Ces observations permettent d’identifier des risques invisibles dans les documents.
Impliquer les équipes dans l’identification des risques
Les salariés sont les premiers experts de leur travail.
Leviers efficaces :
remontées d’observations terrain,
signalement des situations dangereuses,
analyses de presque-accidents,
groupes de travail participatifs.
L’implication renforce à la fois la qualité de l’analyse des risques et l’adhésion aux actions de prévention.
Faire évoluer le DUERP vers un outil vivant
Le DUERP reste un document réglementaire central, mais son usage doit évoluer.
Passer d’un DUERP figé à un DUERP utile :
mise à jour continue suite aux observations terrain,
priorisation claire des risques réels,
lien direct avec les plans d’actions,
exploitation en réunions managériales.
Un DUERP efficace est consulté et utilisé, pas seulement archivé.

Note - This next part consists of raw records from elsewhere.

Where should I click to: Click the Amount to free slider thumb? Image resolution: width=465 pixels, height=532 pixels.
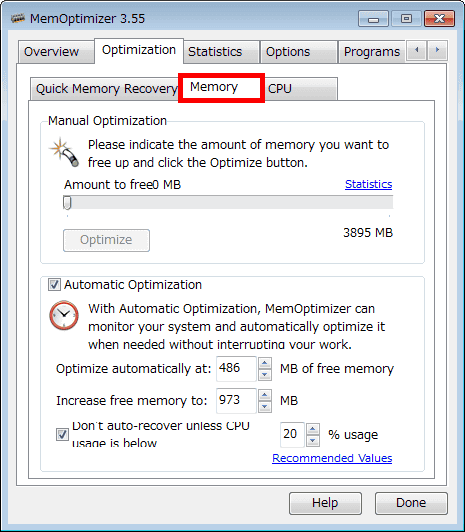tap(67, 203)
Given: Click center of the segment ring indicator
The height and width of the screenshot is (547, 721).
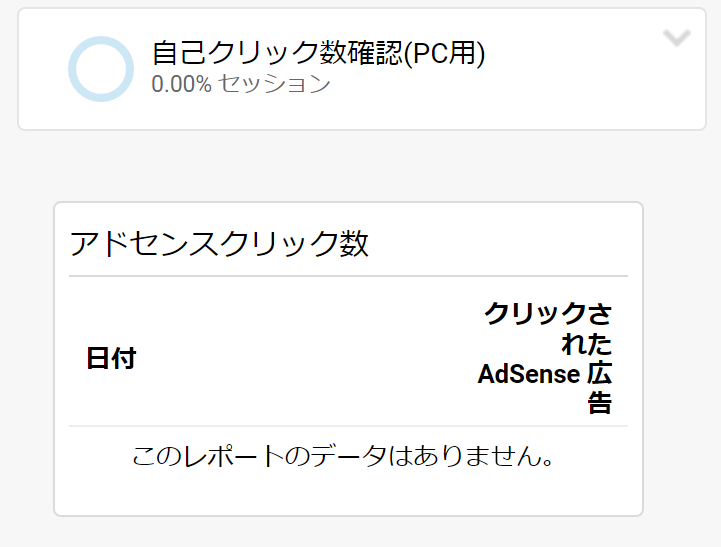Looking at the screenshot, I should (101, 69).
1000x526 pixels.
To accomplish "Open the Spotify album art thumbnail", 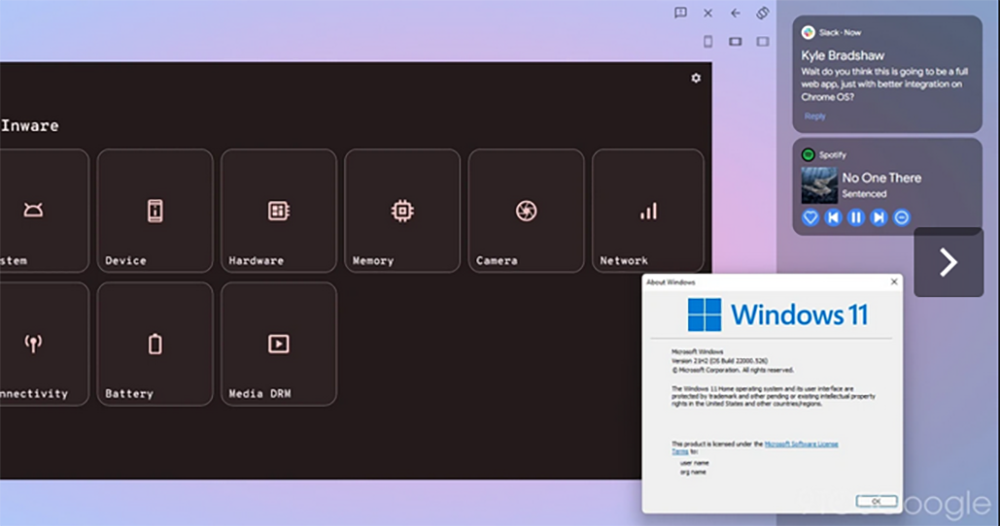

Renforcer le rôle des managers de proximité
Les managers sont au cœur de la prévention terrain.
Leur rôle dans une approche terrain :
détecter les dérives quotidiennes,
intégrer la sécurité dans les arbitrages,
animer les échanges autour des risques,
déclencher et suivre les actions correctives.
Sans implication managériale, la gestion des risques reste théorique.
Passer d’une logique de conformité à une logique de maîtrise des risques
Une approche terrain implique un changement de posture.
Aller au-delà du respect des règles
Le respect des règles est nécessaire, mais insuffisant.
La question clé devient :
Les risques sont-ils réellement maîtrisés sur le terrain ?
Cela suppose d’accepter :
la variabilité des situations,
les adaptations locales,
les contraintes opérationnelles.
Traiter les causes organisationnelles
Les risques terrain sont souvent liés à :
surcharge de travail,
manque de moyens,
objectifs contradictoires,
organisation inadaptée.
Une prévention efficace agit sur ces causes, pas uniquement sur les comportements individuels.
Piloter la gestion des risques terrain avec les bons indicateurs
Une approche terrain doit être mesurée pour rester efficace.
Indicateurs orientés prévention
Au-delà des accidents, il est essentiel de suivre :
nombre et qualité des observations terrain,
taux de remontée des presque-accidents,
délai de traitement des actions,
taux de réalisation des visites sécurité,
récurrence des situations à risque.
Ces indicateurs reflètent le niveau réel de maîtrise.
Exploiter les données pour ajuster la prévention
Les données terrain permettent :
d’identifier les zones à risque,
de prioriser les actions,
d’évaluer l’efficacité des mesures mises en place.
L’analyse doit être partagée avec les managers et les équipes.
S’appuyer sur des outils QHSE pour structurer l’approche terrain
La digitalisation est un levier clé, à condition qu’elle serve le terrain.
Ce que doit permettre un outil QHSE
Un outil efficace facilite :
la remontée rapide des informations terrain,
la centralisation des risques et actions,
le suivi des plans d’actions,
la traçabilité pour les audits,
la visualisation des tendances.
Il renforce la continuité entre terrain et pilotage.
Conclusion : une gestion des risques QHSE efficace se construit sur le terrain
Passer d’une approche documentaire à une approche terrain ne signifie pas abandonner les outils et les exigences réglementaires. Il s’agit de redonner du sens et de l’efficacité à la gestion des risques en la reconnectant aux situations de travail réelles.
Une gestion des risques QHSE performante est :
vivante,
participative,
pilotée par les managers,
soutenue par des outils adaptés,
et orientée action.
C’est en observant, en dialoguant et en ajustant en continu que les organisations parviennent à réduire durablement les risques et à renforcer leur culture QHSE.